Provided data section start
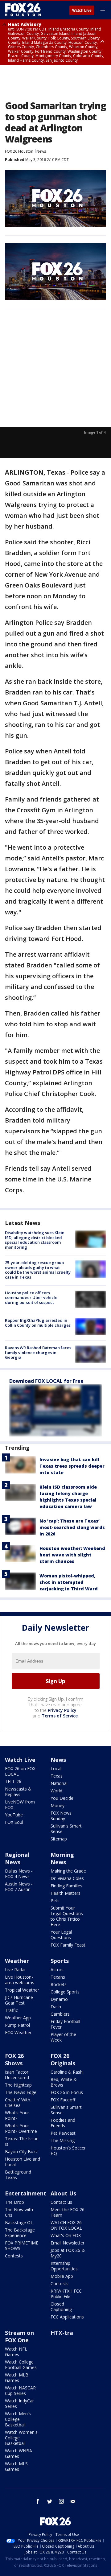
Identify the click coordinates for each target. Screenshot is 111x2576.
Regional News (17, 1858)
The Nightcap (18, 2085)
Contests (14, 2256)
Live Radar (15, 1969)
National (59, 1783)
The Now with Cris (19, 2212)
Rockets (59, 1984)
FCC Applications (67, 2317)
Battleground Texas (18, 2174)
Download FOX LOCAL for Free (46, 1381)
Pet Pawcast (63, 2133)
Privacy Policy (62, 1710)
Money (57, 1805)
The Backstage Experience (20, 2232)
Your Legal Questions (61, 1934)
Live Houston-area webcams (19, 1979)
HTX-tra (62, 2332)
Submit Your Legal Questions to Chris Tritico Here (67, 1916)
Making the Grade (68, 1871)
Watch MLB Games (16, 2377)
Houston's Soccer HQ (68, 2150)
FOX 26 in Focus (67, 2092)
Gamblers (60, 2014)
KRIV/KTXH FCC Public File (66, 2293)
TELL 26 (13, 1781)
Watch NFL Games (16, 2351)
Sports (60, 1960)
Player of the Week (63, 2037)
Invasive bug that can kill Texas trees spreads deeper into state (72, 1466)
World (56, 1791)
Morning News (62, 1858)
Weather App (18, 2018)
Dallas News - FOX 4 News (19, 1873)
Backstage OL (19, 2222)
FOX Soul (14, 1822)
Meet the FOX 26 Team (67, 2212)
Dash (56, 2006)
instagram (61, 2501)
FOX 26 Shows (14, 2059)
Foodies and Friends (63, 2123)
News (41, 151)
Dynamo (59, 1999)
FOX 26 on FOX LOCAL (20, 1771)
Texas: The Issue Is (22, 2141)
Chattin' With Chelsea (17, 2102)
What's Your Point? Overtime (21, 2128)
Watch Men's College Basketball (18, 2419)
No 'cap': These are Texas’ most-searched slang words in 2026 (72, 1527)
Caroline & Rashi (67, 2072)
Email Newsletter (67, 2243)
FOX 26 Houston (19, 151)
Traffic (11, 2010)
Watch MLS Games (16, 2466)
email (73, 2501)
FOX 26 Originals (63, 2059)
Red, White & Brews (64, 2082)
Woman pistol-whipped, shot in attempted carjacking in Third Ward (68, 1582)
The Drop (14, 2202)
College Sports (65, 1992)
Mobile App (62, 2276)
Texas (57, 1776)
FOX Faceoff (63, 2100)
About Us (63, 2193)
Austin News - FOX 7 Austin (19, 1886)
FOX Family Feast (68, 1945)
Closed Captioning (61, 2306)
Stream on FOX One (19, 2336)
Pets (55, 1900)
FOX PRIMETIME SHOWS (21, 2245)
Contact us (61, 2202)
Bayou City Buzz (21, 2151)
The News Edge (20, 2092)
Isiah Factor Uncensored (17, 2074)
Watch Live (82, 10)
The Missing (63, 2140)
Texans (58, 1977)
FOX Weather (18, 2032)
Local (56, 1768)
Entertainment (25, 2193)
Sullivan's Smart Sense (66, 1828)
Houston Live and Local (22, 2161)
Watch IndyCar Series (19, 2403)
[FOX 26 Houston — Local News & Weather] (23, 9)
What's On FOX (66, 2235)
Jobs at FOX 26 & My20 (68, 2253)
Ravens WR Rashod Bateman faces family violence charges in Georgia (38, 1352)
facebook (38, 2501)
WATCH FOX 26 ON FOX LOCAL (66, 2225)
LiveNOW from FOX (20, 1804)
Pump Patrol (17, 2025)
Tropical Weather (22, 1990)
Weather (17, 1960)
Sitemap (59, 1839)
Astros (57, 1969)
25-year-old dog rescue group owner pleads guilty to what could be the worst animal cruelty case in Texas (38, 1270)
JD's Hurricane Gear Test (19, 2000)
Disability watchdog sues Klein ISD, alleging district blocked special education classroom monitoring (34, 1240)
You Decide (62, 1798)
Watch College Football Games (21, 2364)
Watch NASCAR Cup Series (20, 2390)
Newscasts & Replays (18, 1791)
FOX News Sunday (61, 1815)
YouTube (14, 1815)
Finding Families (66, 1886)
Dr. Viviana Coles (67, 1878)
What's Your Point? (17, 2115)
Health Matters (65, 1893)
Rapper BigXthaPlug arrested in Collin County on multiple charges (38, 1322)
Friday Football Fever (65, 2024)
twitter (50, 2501)
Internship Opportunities (64, 2266)
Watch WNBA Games (18, 2453)
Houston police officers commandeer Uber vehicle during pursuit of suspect (31, 1297)
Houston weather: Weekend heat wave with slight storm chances (72, 1554)
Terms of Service (60, 1716)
Provided data section end
Return the records above exactly as written, but without any of the pictures.

_Solution to the exercise_:
Identify the click coordinates for each target. Screenshot is 111x2576.
Regional News (17, 1858)
The Nightcap (18, 2085)
Contests (14, 2256)
Live Radar (15, 1969)
National (59, 1783)
The Now with Cris (19, 2212)
Rockets (59, 1984)
FCC Applications (67, 2317)
Battleground Texas (18, 2174)
Download FOX LOCAL for Free (46, 1381)
Pet Pawcast (63, 2133)
Privacy Policy (62, 1710)
Money (57, 1805)
The Backstage Experience (20, 2232)
Your Legal Questions (61, 1934)
Live Houston-area webcams (19, 1979)
HTX-tra (62, 2332)
Submit Your Legal Questions to Chris Tritico Here (67, 1916)
Making the Grade (68, 1871)
Watch MLB Games (16, 2377)
Houston's Soccer HQ (68, 2150)
FOX 26 in Focus (67, 2092)
Gamblers (60, 2014)
KRIV/KTXH FCC Public File (66, 2293)
TELL 26 (13, 1781)
Watch NFL Games (16, 2351)
Sports (60, 1960)
Player of the Week (63, 2037)
Invasive bug that can kill Texas trees spreads deeper into state (72, 1466)
World (56, 1791)
Morning News (62, 1858)
Weather App (18, 2018)
Dallas News - FOX 4 News (19, 1873)
Backstage OL (19, 2222)
FOX Soul (14, 1822)
Meet the FOX 26 Team (67, 2212)
Dash (56, 2006)
instagram (61, 2501)
FOX 26 Shows (14, 2059)
Foodies and Friends (63, 2123)
News (41, 151)
Dynamo (59, 1999)
FOX 26 on FOX LOCAL (20, 1771)
Texas: The Issue Is (22, 2141)
Chattin' With Chelsea (17, 2102)
What's Your Point? Overtime (21, 2128)
Watch Men's College Basketball (18, 2419)
No 'cap': These are Texas’ most-searched slang words in 2026 (72, 1527)
Caroline & Rashi (67, 2072)
Email Newsletter (67, 2243)
FOX 26 Houston (19, 151)
Traffic (11, 2010)
Watch MLS Games (16, 2466)
email (73, 2501)
FOX 26 Originals (63, 2059)
Red, White & Brews (64, 2082)
Woman pistol-whipped, shot in attempted carjacking in Third Ward (68, 1582)
The Drop (14, 2202)
College Sports (65, 1992)
Mobile App (62, 2276)
Texas (57, 1776)
FOX Faceoff (63, 2100)
About Us (63, 2193)
Austin News - FOX 7 Austin (19, 1886)
FOX Family Feast (68, 1945)
Closed Captioning (61, 2306)
Stream on FOX One (19, 2336)
Pets (55, 1900)
FOX PRIMETIME SHOWS (21, 2245)
Contact us (61, 2202)
Bayou City Buzz (21, 2151)
The News Edge (20, 2092)
Isiah Factor Uncensored (17, 2074)
Watch Live (82, 10)
The Missing (63, 2140)
Texans (58, 1977)
FOX Weather (18, 2032)
Local (56, 1768)
Entertainment (25, 2193)
Sullivan's Smart Sense (66, 1828)
Houston Live and Local (22, 2161)
Watch IndyCar Series (19, 2403)
[FOX 26 Houston — Local News & Weather] (23, 9)
What's On FOX (66, 2235)
Jobs at FOX 26 & My20 (68, 2253)
Ravens WR Rashod Bateman faces family violence charges in Georgia (38, 1352)
facebook (38, 2501)
WATCH FOX 26 ON FOX LOCAL (66, 2225)
LiveNOW from FOX (20, 1804)
Pump Patrol (17, 2025)
Tropical Weather (22, 1990)
Weather (17, 1960)
Sitemap (59, 1839)
Astros (57, 1969)
25-year-old dog rescue group owner pleads guilty to what could be the worst animal cruelty case in Texas (38, 1270)
JD's Hurricane Gear Test (19, 2000)
Disability watchdog sues Klein ISD, alleging district blocked special education classroom monitoring (34, 1240)
You Decide (62, 1798)
Watch College Football Games (21, 2364)
Watch NASCAR Cup Series (20, 2390)
Newscasts & Replays (18, 1791)
FOX News Sunday (61, 1815)
YouTube (14, 1815)
Finding Families (66, 1886)
Dr. Viviana Coles (67, 1878)
What's Your Point? (17, 2115)
Health Matters (65, 1893)
Rapper BigXthaPlug arrested in Collin County on multiple charges (38, 1322)
Friday Football Fever (65, 2024)
twitter (50, 2501)
Internship Opportunities (64, 2266)
Watch WNBA Games (18, 2453)
Houston police officers commandeer Uber vehicle during pursuit of suspect (31, 1297)
Houston weather: Weekend heat wave with slight storm chances (72, 1554)
Terms of Service (60, 1716)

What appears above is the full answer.